» Activity
Find every line with the string "товары" in the material below and copy it.

» Records for this task
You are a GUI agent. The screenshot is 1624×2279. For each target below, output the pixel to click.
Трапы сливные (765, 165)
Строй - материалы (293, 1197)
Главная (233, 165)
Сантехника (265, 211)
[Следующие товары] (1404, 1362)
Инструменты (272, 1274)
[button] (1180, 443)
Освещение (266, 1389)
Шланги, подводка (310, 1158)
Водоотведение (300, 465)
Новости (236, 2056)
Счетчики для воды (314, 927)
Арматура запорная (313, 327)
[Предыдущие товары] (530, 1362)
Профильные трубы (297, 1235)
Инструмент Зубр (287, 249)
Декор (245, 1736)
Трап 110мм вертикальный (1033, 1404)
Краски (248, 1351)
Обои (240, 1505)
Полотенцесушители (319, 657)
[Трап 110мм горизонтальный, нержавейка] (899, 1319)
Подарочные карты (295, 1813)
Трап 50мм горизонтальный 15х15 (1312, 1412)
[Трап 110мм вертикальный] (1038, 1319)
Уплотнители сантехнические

» Reply
[Следующие товары] (1404, 1362)
[Предыдущие товары] (530, 1362)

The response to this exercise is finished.